Sur sa poitrine, dévoilée par un t shirt déchiré, était gravé le sceau de Baphomet, sa tête de bouc me défiant de son index levé.

Je réussis cependant à garder un flegme dédaigneux et ne cillai pas.

Mon abandon apparent le fit atermoyer un instant. Un instant de trop.

Mes mains libres furent sur son cou, dénudé, en un battement de cœur.

L'énergie se libéra, sans même que j'eus à y penser, en une chaleur blanche, intense, crépitante...

La surprise se dessina sur ses traits lucifériens, puis l'incrédulité,le déni, l'indignation et enfin la douleur.....

Sa peau craquela et se parchemina. Son cou se parsema de nervures grisâtres qui remontèrent jusqu'à ses lèvres tremblotantes desquelles un gémissement sourd s'échappa.

Ses yeux se révulsèrent un instant, me laissant contempler le tracé de petits vaisseaux sanguins qui éclataient au rythme de mes impulsions électriques telle une marée écarlate menaçant de noyer son regard.

Il battit frénétiquement des bras, moucheron pris dans mes toiles, ses mains tentant en vain d'arracher les miennes de sa peau.
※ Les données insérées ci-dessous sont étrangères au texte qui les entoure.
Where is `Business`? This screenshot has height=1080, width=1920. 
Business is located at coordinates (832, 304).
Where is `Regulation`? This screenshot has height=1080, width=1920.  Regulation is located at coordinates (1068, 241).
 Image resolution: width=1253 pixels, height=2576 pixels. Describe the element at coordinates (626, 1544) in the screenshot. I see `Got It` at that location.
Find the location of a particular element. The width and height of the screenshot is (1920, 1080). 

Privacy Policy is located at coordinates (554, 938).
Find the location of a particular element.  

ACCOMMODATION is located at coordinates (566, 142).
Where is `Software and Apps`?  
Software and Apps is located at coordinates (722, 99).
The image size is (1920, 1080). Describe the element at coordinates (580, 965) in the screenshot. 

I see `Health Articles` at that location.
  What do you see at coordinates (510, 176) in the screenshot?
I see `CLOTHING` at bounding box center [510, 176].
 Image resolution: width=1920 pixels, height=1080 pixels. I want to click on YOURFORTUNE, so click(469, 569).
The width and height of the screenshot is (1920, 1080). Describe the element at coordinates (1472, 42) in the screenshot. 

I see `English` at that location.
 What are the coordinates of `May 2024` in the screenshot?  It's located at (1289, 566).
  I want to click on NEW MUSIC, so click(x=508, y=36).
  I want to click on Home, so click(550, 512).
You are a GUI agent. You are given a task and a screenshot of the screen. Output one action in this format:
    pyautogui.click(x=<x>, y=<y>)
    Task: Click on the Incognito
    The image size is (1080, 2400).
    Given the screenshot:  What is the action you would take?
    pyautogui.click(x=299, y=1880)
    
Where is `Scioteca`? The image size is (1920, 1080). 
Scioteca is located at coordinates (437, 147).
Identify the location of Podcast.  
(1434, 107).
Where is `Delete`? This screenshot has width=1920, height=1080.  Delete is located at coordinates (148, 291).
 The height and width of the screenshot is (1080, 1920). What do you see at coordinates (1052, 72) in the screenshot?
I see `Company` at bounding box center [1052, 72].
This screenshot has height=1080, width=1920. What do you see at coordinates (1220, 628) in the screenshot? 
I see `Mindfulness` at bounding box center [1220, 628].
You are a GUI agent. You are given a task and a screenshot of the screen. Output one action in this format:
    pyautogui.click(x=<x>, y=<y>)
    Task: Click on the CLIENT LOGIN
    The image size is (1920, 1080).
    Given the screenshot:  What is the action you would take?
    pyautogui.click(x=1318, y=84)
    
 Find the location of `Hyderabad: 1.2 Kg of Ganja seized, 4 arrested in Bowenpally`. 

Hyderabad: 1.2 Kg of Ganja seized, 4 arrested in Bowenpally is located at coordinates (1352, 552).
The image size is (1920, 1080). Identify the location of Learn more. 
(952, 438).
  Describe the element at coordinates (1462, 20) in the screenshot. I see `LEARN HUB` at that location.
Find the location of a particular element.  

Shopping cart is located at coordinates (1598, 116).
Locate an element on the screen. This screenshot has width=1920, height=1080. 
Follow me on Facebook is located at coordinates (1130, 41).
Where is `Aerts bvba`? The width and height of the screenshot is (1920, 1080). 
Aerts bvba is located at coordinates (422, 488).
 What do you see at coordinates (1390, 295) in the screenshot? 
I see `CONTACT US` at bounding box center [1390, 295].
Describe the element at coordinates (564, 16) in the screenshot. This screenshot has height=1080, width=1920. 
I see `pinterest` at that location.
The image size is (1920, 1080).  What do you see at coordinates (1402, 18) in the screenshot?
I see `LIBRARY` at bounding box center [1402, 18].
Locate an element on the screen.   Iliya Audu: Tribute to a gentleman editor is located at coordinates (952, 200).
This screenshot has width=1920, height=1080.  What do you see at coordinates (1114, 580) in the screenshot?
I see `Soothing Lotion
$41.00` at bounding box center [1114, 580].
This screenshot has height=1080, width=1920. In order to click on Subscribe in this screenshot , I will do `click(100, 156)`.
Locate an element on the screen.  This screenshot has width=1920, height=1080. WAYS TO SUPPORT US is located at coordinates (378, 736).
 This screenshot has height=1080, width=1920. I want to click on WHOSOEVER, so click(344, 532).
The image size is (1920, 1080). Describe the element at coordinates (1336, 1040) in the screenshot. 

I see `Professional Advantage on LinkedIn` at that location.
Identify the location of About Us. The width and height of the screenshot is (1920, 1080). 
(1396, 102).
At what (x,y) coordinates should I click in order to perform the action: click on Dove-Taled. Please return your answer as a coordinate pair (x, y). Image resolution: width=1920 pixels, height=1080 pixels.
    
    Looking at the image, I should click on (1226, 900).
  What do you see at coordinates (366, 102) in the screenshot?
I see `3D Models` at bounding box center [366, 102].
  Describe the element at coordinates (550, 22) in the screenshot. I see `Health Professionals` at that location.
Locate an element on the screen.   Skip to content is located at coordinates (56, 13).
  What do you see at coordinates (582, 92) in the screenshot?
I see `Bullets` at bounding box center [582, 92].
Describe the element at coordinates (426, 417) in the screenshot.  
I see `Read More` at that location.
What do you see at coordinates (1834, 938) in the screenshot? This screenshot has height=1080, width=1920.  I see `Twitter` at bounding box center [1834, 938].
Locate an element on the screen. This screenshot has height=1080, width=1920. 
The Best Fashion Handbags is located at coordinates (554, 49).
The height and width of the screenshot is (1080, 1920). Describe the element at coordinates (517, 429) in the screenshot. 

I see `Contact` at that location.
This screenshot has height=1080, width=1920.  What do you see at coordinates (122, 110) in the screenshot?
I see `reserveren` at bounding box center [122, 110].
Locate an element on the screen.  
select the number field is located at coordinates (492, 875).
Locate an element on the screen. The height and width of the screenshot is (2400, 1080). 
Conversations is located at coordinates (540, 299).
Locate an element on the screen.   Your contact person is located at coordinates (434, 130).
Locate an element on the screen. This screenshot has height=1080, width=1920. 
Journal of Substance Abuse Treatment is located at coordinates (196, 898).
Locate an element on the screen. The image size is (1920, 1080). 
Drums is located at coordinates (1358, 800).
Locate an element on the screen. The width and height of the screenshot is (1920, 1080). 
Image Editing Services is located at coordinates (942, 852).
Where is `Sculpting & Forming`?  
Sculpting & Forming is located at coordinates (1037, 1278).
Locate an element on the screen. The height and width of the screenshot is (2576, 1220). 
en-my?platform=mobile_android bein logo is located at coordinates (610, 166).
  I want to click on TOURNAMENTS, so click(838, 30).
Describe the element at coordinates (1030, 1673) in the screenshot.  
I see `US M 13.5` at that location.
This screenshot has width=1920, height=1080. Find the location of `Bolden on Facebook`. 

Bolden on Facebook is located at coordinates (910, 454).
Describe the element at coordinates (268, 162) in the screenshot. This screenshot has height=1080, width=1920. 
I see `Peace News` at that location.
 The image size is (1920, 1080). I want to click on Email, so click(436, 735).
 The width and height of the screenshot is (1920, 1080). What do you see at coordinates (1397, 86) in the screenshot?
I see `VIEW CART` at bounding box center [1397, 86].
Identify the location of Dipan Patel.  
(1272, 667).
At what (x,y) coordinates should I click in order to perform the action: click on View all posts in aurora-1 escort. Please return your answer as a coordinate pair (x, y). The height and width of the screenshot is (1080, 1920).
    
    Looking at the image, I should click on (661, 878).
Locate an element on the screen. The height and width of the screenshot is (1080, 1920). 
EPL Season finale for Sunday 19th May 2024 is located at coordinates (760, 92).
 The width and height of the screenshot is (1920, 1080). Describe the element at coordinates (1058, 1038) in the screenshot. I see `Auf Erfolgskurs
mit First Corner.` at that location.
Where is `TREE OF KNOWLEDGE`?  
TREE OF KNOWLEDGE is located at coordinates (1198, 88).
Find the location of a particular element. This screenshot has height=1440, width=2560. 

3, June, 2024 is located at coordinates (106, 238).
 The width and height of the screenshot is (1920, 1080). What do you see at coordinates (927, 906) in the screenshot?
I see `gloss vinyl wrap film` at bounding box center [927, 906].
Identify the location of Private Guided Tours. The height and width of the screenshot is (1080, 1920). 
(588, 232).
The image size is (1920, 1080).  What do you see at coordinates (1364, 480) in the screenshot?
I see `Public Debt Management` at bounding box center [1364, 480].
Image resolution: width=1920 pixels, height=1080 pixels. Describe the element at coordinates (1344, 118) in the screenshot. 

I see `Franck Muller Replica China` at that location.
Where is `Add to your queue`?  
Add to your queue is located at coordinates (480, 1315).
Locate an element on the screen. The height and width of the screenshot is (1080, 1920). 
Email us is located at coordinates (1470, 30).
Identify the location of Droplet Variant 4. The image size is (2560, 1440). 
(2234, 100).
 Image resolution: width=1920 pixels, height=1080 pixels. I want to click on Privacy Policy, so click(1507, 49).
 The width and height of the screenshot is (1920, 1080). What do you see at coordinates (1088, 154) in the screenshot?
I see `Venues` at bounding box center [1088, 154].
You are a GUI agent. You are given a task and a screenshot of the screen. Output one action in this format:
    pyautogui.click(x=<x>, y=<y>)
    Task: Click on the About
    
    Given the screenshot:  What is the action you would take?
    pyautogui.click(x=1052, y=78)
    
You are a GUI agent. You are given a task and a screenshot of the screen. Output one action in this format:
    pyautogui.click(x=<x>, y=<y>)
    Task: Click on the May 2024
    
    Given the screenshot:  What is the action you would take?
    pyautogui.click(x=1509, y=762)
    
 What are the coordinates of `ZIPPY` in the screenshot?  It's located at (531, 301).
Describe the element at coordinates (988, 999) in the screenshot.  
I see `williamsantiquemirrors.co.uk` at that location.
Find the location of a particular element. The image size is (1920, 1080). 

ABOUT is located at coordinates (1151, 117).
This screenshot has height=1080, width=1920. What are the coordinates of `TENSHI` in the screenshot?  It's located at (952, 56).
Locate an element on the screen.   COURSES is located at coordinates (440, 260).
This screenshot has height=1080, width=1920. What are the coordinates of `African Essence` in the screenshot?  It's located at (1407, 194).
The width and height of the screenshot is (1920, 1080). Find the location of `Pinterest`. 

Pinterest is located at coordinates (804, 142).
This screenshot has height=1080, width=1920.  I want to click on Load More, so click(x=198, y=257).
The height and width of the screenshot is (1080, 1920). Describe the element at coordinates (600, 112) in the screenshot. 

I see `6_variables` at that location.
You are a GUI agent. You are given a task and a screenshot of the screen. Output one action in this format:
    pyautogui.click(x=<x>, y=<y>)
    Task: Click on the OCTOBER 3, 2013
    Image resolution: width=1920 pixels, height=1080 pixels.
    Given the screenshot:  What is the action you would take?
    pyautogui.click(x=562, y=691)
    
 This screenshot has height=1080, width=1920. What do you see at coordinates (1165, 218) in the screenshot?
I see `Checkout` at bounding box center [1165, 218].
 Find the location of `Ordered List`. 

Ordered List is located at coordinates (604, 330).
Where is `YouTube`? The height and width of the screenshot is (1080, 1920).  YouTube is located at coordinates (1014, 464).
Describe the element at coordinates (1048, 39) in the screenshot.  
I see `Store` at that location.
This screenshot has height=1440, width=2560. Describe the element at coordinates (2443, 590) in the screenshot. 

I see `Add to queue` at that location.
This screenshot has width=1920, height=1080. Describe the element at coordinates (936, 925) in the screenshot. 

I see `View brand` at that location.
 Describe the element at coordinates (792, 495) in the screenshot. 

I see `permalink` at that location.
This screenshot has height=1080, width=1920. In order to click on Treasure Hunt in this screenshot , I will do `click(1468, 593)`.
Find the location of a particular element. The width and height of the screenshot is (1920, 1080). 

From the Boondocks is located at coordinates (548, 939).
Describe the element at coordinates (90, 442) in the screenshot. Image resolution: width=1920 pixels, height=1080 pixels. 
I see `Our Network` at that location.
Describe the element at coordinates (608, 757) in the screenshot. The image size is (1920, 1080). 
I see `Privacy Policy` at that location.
Je me délectai de ce moment, me délivrant de l'excessive tension des derniers jours et si un feulement de douleur aiguë ne m'avait désorientée j'aurais aimé le faire durer indéfiniment.

J'ôtai vivement mes mains,hébétée et jetai un regard éperdu aux alentours, recherchant l'origine de ce cri, car le démon, maintenant étendu en position fœtus sur mes jambes ankylosées, n'avait plus émis le moindre son.

Je le repoussai sans peine, l'adrénaline jouait encore son rôle à la perfection et réalisai avec horreur que cette exclamation douloureuse venait de moi. Avec un hoquet de stupéfaction je levai, devant moi, mes mains qui rougeoyaient dans les ténèbres de cette nuit d'hiver. De longues et grosses cloques douloureuses s'épanouissaient à présent sur le derme brûlé de mes paumes.